§ WHAT THIS TASK INVOLVES:
Please reproduce word for word the part of the marketing post below that opens with the words containing "It's a vast" and closes with "personal and casual.".

** START OF TEXT BLOCK **

Granny manners & The Future of Marketing

Granny manners & The Future of Marketing

Remember your grandma's manners?

Elders have always had a distinct etiquette.

If you're like me, you probably remember tensions between your teenage self, and your parents or grandparents.

This friction was generational.

But the world speeds up, and notable changes in culture, often driven by technology are unfolding at much faster pace, in front of our eyes.

And it applies to business, specifically marketing, communications and sales.

It's a vast topic — for long campfire chats.

So, let me just tease you with a key takeaway from my recent processings.

If I generalize, it's not for blindness to nuance, but rather, to pick up a pattern in the noise and arrive at insight.


Playbooks are dead.

Best practices are trash.

Marketing that works, will be unscripted, unpolished, personal and casual.

And it will be relational.

At least for a while.

And here's why.

Trend #1 — the imperfect

There's a caffee on the corner that we're friends with. The place is casual, with clear amount of love put into tiniest details. Handwriting and handcraft everywhere. My wife and partner opens a portraiture exhibition there. The portraits are so incredibly human, but also — professionally produced. Same goes for the poster and invitations. And here comes the glitch — they wouldn't like the poster in there. Why?

It took a while to process, but the conclusion was blind and obvious: it's too perfect. Too well-crafted. It looks like content produced by these big brands. Not an artist.

And this perfectly illustrates a broader trend I've been observing for a good few years. Here's the society readout between the lines.

** END OF TEXT BLOCK **
** START OF DATA RECORDS **

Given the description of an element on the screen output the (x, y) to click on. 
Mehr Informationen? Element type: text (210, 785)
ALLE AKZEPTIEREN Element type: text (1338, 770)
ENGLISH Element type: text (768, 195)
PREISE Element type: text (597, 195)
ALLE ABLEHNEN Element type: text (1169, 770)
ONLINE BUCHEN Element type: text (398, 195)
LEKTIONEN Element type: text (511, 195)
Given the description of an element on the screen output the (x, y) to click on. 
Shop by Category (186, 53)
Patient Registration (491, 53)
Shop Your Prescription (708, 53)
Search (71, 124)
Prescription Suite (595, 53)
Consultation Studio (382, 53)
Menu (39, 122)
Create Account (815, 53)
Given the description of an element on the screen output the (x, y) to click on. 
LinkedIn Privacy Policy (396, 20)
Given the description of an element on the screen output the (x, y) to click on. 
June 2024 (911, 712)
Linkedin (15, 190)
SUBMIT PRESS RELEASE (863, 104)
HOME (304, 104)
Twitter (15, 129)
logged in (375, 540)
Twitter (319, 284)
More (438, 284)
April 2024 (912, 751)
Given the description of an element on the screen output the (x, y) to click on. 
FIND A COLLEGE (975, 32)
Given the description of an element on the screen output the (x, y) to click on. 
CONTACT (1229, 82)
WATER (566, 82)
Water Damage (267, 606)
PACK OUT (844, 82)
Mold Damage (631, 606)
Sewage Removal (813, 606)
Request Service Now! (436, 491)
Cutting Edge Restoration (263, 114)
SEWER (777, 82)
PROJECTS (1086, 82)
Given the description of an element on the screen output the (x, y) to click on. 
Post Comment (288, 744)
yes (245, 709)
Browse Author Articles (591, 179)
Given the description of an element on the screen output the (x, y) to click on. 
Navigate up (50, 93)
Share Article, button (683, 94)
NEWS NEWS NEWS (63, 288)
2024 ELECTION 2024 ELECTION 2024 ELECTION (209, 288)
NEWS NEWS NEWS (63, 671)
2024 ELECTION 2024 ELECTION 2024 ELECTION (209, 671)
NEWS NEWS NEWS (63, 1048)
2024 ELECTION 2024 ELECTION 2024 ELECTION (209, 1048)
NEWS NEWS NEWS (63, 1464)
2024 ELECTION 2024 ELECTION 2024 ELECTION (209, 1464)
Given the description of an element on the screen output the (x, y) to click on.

** END OF DATA RECORDS **

§ THE RESULT:
It's a vast topic — for long campfire chats.

So, let me just tease you with a key takeaway from my recent processings.

If I generalize, it's not for blindness to nuance, but rather, to pick up a pattern in the noise and arrive at insight.


Playbooks are dead.

Best practices are trash.

Marketing that works, will be unscripted, unpolished, personal and casual.